Longtime NHS FLEX Teacher Colleen Ferris-Kimball Retires
Colleen Ferris-Kimball, who retired at the end of the 2024-25 school year, fondly looks back at the three decades she spent in the education field and helping countless students along the way.
Not only was Ferris-Kimball the original Greenery teacher at Newtown High School, she also developed and ran the school’s FLEX program years later.
The FLEX program prevents academic failure through early intervention and provides a safe and challenging environment where students can achieve academic success.
Students are referred to the program based on input from school counselors, teachers, and administrators regarding individual student performance, attendance, and other non-academic concerns.
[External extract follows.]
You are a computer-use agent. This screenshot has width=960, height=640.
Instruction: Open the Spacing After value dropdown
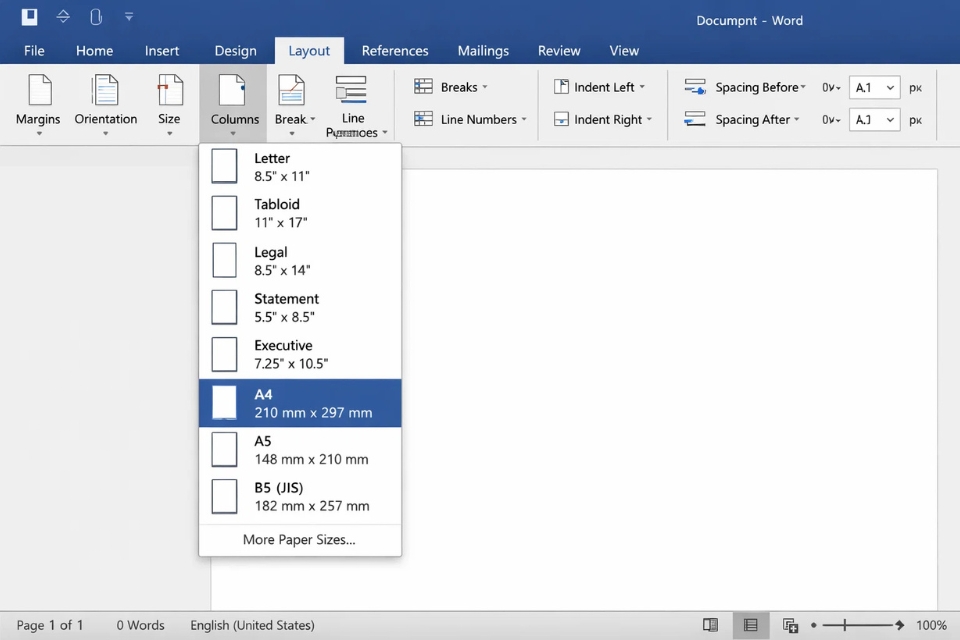tap(874, 119)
Placements can be temporary or long-term, based on the individual needs of the student.
Ferris-Kimball developed the program alongside special education teacher Cate Brainard over the summer in 2005.
Brainard’s certification was in special education and English, while Ferris-Kimball’s was in social studies.
Ferris-Kimball and Brainard started each year with around 25 kids, and the number of students would grow as the year went on. At first, they each taught small classes of 5-6 students while doing case management. However, Ferris-Kimball said it got to be too much too between teaching and meeting with students for case management.
“So eventually, we didn’t have to teach those small classes, and then we added on a math teacher down the road,” Ferris-Kimball said.
The most important piece of FLEX, she said, was case management. They would contact teachers — initially with paper since they did not have PowerSchool yet — and see which students needed help.
Ferris-Kimball said some students had difficult things in their lives and it was hard for them to be present in class. Rather than them staying at home and missing a whole day of school, they would get these students into FLEX, provide instruction as needed, and make sure they were caught up with their work.
“Because what happens if they miss multiple days is that they just get farther and farther behind, and then it just spirals out of control,” Ferris-Kimball explained.
She said they frequently worked with the principal and pupil personnel services and came up with strategies and interventions to help students be successful.
The program started differently compared to when Ferris-Kimball retired. It primarily had kids who did not succeed in the classroom for various reasons, but now predominately has kids with anxiety.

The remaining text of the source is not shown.